George Washington Papers

General Orders, 12 September 1777

General Orders

Head Quarters, Chester [Pa.] Sept: 12th 1777.

Parole: Schuylkill.Countersigns: Derby. Germantown.

The commanding officer of each brigade is immediately to send off as many officers as he shall think necessary on the roads leading to the places of action yesterday, and on any other roads where stragglers may be found; particularly to Wilmington, where ’tis said, many have retired, to pick up all the stragglers from the army, and bring them on. In doing this, they will proceed as far, towards the enemy, as shall be consistant with their own safety, and examine every house—In the mean time the troops are to march on in good order thro’ Derby to the bridge over Schuylkill, cross it, and proceed up to their former ground near the falls of Schuylkill, and Germantown, and there pitch their tents—Genl Greenes division will move last and cover the baggage, stores &c.1

A gill of rum or whiskey is to be served out to each man who has not already received that allowance.

General Maxwell’s light Corps will remain at Chester, collect all the stragglers they can, and to morrow morning follow the army.

The directors of the hospital will see, that all the sick, and wounded be sent to Trenton2—In doing this, General Maxwell will give them all necessary assistance.

The General expects that each Brigadier, or officer commanding a brigade will immediately make the most exact returns of their killed, wounded and missing.

After Orders. The officers are, without loss of time to see that their men are completed with ammunition—that their arms are in the best order, the inside of them washed clean and well dried—the touchholes picked, and a good flint in each gun. The strictest attention it is expected will be paid to this order as the officers must be sensible their own honor, the safety of the soldier, and success of the cause depends absolutely upon a careful execution of it. The commanding officer of each regiment is to endeavour to procure such necessaries, as are wanting, for his men—No time is to be lost in doing this.
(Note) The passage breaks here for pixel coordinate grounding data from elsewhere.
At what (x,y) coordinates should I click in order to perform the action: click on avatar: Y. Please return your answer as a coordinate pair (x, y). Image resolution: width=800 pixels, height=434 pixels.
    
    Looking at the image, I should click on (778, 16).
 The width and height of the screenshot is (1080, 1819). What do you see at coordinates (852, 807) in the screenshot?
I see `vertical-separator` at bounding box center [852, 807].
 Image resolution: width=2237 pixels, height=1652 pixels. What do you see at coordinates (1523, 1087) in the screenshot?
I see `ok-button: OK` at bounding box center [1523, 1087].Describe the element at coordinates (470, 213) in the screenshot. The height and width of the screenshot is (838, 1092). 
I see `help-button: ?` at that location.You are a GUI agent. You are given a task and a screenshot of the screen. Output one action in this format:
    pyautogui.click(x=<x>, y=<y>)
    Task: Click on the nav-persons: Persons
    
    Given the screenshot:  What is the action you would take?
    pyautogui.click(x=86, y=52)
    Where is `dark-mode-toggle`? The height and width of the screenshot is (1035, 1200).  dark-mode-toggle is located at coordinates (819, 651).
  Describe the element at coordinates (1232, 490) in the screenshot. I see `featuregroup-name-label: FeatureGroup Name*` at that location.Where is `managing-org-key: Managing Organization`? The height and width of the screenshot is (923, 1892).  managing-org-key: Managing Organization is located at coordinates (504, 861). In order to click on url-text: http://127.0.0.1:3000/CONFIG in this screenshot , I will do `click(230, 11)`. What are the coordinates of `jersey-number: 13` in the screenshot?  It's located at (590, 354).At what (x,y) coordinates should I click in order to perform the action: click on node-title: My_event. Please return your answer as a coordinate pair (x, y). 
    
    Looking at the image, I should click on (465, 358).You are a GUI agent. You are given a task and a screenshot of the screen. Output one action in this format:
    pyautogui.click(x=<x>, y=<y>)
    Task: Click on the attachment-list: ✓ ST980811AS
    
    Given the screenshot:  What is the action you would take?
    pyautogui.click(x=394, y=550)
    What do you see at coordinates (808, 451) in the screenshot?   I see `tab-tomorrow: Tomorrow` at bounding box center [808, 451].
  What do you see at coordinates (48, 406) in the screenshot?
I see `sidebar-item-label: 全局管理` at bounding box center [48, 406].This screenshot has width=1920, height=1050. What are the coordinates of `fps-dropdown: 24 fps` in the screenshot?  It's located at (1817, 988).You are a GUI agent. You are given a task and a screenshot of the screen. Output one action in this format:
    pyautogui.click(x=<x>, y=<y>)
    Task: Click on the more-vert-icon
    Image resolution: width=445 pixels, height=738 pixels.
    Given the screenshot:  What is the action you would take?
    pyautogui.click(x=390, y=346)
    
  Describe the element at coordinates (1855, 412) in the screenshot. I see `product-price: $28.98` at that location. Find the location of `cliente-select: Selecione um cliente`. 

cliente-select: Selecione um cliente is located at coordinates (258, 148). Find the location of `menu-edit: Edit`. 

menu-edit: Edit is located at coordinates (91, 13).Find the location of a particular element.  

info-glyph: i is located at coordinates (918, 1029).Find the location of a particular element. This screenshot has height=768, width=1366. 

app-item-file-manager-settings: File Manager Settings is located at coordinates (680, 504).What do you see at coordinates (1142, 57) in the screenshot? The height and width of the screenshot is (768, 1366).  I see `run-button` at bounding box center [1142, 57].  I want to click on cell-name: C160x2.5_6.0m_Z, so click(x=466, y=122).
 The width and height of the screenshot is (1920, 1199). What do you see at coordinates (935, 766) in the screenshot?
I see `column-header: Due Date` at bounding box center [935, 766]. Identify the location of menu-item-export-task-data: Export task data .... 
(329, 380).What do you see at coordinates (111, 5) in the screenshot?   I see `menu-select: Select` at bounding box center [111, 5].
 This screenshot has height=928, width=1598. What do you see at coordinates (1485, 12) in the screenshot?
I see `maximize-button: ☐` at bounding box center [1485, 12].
Varick transcript, DLC:GW.

1Lt. James McMichael of Greene’s division wrote in his diary entry for this date: “At 4 A.M. we proceeded thro’ Chester, later to Derby, and encamped near Schuylkill bridge at 9 o’clock” ((“McMichael’s Diary,” description begins William P. McMichael. “Diary of Lieutenant James McMichael, of the Pennsylvania Line, 1776–1778.” Pennsylvania Magazine of History and Biography 16 (1892): 129–59. description ends 150). On the British side Capt. John Montresor says in his journal entry that “At 2 o’clock this afternoon Major-Genl. Grant with the 1st and 2nd Brigade marched from Chad’s Ford towards Concord [ville]. The patroles from each Corps in scouring the woods near them picked up Waggons, Horses, Ammunition, Provisions and cattle and several Rebels that had secreted themselves” (Scull, Montresor Journals description begins G. D. Scull, ed. The Montresor Journals. New York, 1882. In Collections of the New-York Historical Society, vol. 14. description ends , 451; see also Muenchhausen, At General Howe’s Side description begins Friedrich von Muenchhausen. At General Howe’s Side, 1776–1778: The Diary of General William Howe’s Aide de Camp, Captain Friedrich von Muenchhausen. Translated by Ernst Kipping. Annotated by Samuel Smith. Monmouth Beach, N.J., 1974. description ends , 32).

2Muhlenberg’s and Weedon’s orderly books indicate that the sick and wounded were to be sent to Philadelphia rather than Trenton (see “Muhlenberg’s Orderly Book,” description begins “Orderly Book of Gen. John Peter Gabriel Muhlenberg, March 26–December 20, 1777.” Pennsylvania Magazine of History and Biography 33 (1909): 257–78, 454–74; 34 (1910): 21–40, 166–89, 336–60, 438–77; 35 (1911): 59–89, 156–87, 290–303. description ends 34:464, and Weedon’s Orderly Book description begins Valley Forge Orderly Book of General George Weedon of the Continental Army under Command of Genl George Washington, in the Campaign of 1777–8: Describing the Events of the Battles of Brandywine, Warren Tavern, Germantown, and Whitemarsh, and of the Camps at Neshaminy, Wilmington, Pennypacker’s Mills, Skippack, Whitemarsh, & Valley Forge. New York, 1902. description ends , 45).